→ **Task details**:
Please work out how many lines include the word "agent" in the entries, and reply with only the count.

(Collected data)
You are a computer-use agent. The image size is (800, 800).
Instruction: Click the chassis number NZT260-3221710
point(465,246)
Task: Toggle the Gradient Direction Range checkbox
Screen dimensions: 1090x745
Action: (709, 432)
---
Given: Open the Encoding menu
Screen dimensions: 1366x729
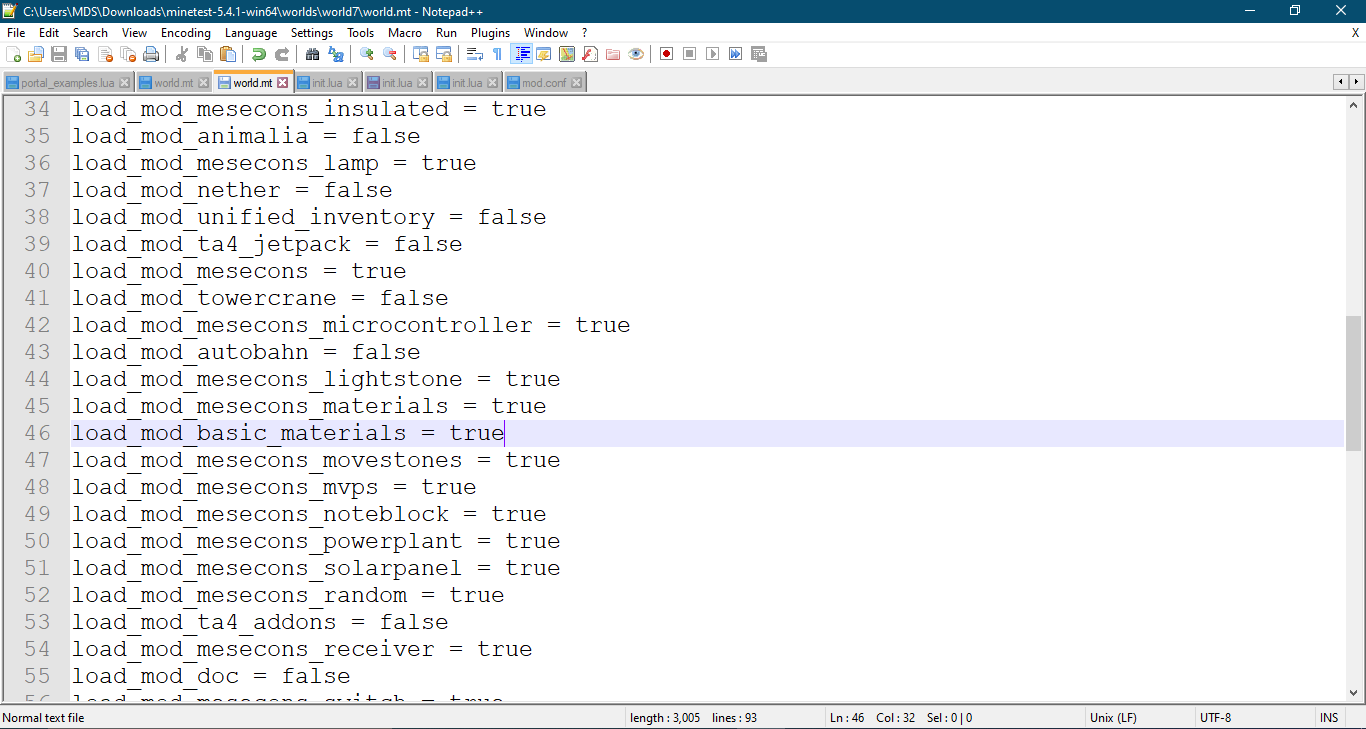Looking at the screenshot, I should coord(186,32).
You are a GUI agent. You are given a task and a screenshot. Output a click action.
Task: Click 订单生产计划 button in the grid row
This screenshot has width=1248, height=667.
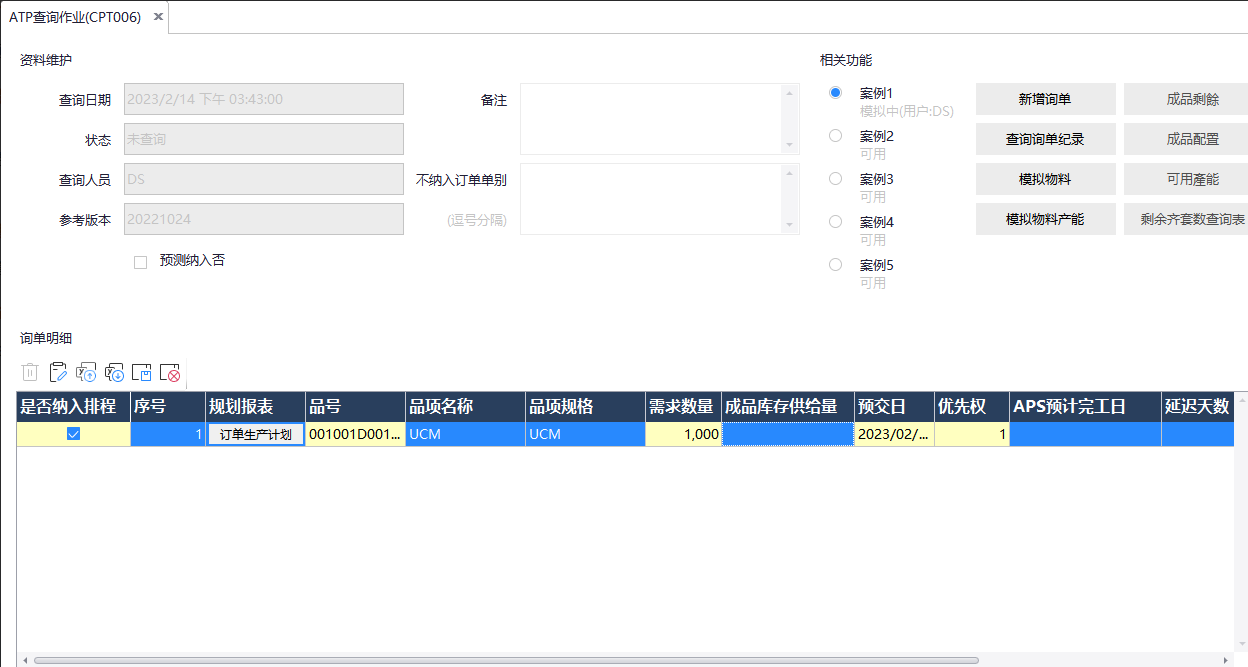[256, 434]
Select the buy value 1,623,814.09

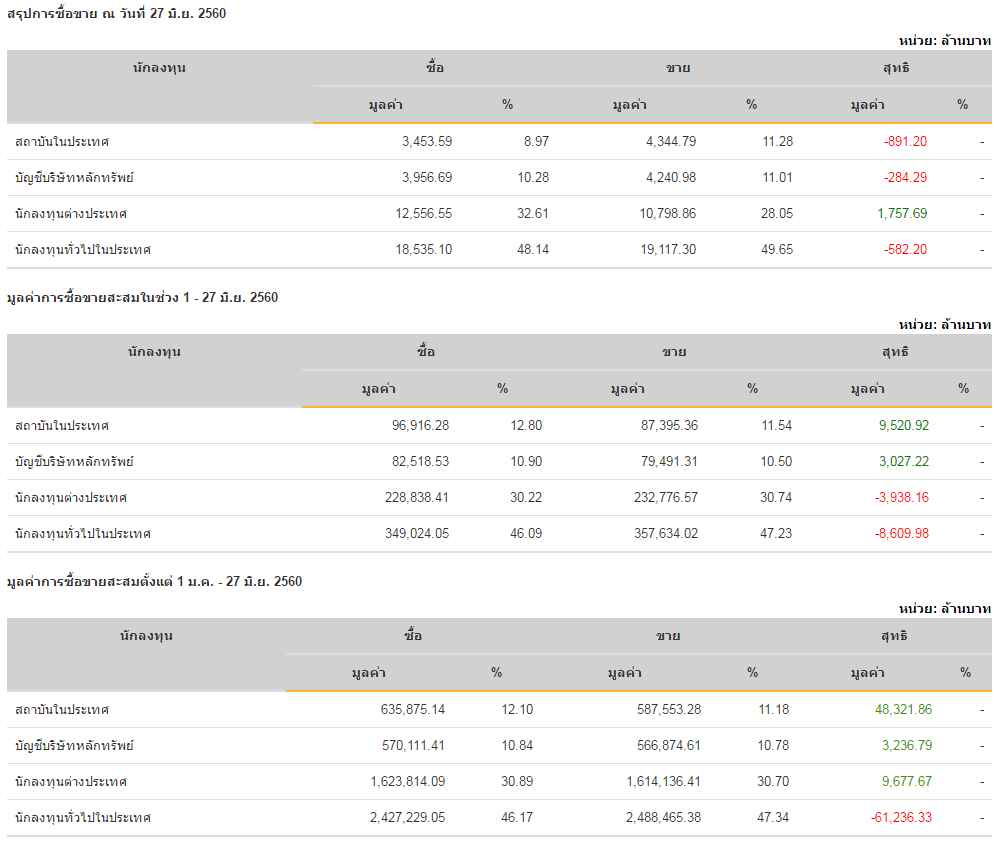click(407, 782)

→ **Solution to this exercise**:
2